A repository containing a code created during the Udemy course: "Writing production ready ETL pipelines with Python".
This project gave me an opportunity to learn how to read and write to AWS S3 bucket with Python as well as enhanced my skills in writing clean and readable code. The important part of this project was to cover the code with tests, including tests of reading and writing data to AWS using a mocked S3 bucket.
Keywords: Python, pandas, best practices, testing, AWS S3
Run this command to start the environment:
pipenv shell
Now run this command to extract, transform and load the data:
python run.py CONFIG_FILE
CONFIG_FILE is a configuration file written in YAML format.
Please check
configs/xetra_report1_config.yml
to see an example config file.
The data used for this project was intended to be Deutsche Börse Public Dataset:
According to the dataset documentation:
The Deutsche Börse Public Data Set consists of trade data aggregated to one minute intervals from the Eurex and Xetra trading systems. It provides the initial price, lowest price, highest price, final price and volume for every minute of the trading day, and for every tradeable security.
Unfortunately, this dataset is no longer publicly available. To overcome this problem the course's lecturer provides a mocked dataset, with the same features as the original Deutsche Börse.

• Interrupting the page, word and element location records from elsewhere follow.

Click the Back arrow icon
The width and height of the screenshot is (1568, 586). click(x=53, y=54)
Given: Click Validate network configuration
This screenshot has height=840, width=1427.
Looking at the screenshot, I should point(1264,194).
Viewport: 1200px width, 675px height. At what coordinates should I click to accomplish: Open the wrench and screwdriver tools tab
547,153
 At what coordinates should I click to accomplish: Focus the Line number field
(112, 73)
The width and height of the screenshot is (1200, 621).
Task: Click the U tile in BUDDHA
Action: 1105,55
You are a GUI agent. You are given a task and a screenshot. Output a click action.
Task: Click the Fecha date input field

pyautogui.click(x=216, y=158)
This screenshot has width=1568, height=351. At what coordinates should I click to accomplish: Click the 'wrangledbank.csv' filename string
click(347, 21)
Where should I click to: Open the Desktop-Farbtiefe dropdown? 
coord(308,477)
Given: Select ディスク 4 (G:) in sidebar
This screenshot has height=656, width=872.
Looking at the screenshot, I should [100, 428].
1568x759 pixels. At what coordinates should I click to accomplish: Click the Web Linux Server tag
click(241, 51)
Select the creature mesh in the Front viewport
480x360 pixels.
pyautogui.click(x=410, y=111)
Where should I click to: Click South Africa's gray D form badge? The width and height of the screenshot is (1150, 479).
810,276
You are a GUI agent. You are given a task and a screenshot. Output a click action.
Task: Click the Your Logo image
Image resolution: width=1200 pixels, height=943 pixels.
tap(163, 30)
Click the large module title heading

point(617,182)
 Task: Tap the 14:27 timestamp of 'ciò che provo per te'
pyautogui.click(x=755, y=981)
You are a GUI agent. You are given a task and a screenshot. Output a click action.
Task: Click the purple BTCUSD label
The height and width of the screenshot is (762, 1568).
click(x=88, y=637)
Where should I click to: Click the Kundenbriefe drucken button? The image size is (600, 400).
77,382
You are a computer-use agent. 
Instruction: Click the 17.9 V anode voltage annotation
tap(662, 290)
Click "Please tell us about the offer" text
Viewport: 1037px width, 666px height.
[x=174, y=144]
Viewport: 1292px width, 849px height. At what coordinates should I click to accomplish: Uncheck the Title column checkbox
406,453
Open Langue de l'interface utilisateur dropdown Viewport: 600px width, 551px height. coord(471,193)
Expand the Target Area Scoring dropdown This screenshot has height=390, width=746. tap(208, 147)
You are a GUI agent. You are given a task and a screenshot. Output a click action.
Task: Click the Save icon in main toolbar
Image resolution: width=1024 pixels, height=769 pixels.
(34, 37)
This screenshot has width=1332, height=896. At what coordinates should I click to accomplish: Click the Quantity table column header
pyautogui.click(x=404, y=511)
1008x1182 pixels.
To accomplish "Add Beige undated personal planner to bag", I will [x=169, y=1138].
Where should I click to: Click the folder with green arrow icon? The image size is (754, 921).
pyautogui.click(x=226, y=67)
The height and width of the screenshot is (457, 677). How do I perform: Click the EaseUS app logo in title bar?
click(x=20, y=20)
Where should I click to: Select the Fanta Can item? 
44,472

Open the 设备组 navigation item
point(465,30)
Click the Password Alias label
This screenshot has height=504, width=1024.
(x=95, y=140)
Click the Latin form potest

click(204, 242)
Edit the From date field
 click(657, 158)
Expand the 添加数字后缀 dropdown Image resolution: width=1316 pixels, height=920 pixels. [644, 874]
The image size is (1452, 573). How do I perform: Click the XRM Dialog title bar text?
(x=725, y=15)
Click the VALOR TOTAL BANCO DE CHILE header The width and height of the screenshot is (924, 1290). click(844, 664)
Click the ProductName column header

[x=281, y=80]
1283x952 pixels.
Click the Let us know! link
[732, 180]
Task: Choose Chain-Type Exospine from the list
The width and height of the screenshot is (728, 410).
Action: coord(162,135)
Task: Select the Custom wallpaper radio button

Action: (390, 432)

The goal is to extract the data from AWS S3 bucket, aggregate data for each unique ISIN
[1] and compute the values of:
opening_price
: it is the first StartPrice price of each uniqueISIN
per each dayclosing_price
: it is the last EndPrice price of each uniqueISIN
per each daymin_price
: minimal price for eachISIN
per daymax_price
: maximal price for eachISIN
per daydaily_traded_valume
: sum of all volume per given daychange_prev_closing_%
: change in closing price between current day and the day before in %
After these transformations are done, they are loaded as a data frame in a parquet format to AWS S3 bucket at my personal account. It also loads a meta file, which holds the dates of source data together with their time of processing. This way, when the entrypoint job is run again only the unprocessed data is transformed.
- A column name
ISIN
stands for International Securities Identification Number (see the wikipedia article)
To check what part of the code has been covered with tests run:
coverage run --omit *tests/* -m pytest
coverage report -m
Apart from unit tests I also implemented integration tests, which aims to test the whole pipeline. Below there is integration tests specification:
test name | test description | test init | input | expected ouput |
---|---|---|---|---|
test_int_etl_report_no_metafile | Integration test for the main entrypoint etl_report1 | s3 source bucket with source content. Create S3BucketConnector test instance | - | .parquet file on S3 with the source data content in report 1 format |
Currently, there is only one test provided, but I should add more in the future.
NOTE: Before running the integration tests you have to create two buckets in your AWS S3: one for source data and one for target data. For example:
- piotr-xetra-integration-test-src
- piotr-xetra-integration-test-trg
-
Currently, I run the entrypoint job on my local machine. The next step for this project would be to run this on some Kubernetes service.
-
Now there are no tools for visualizing transformed data. It would be nice to create an app, for example in Streamlit, to visualize the data.
-
I could add more integration tests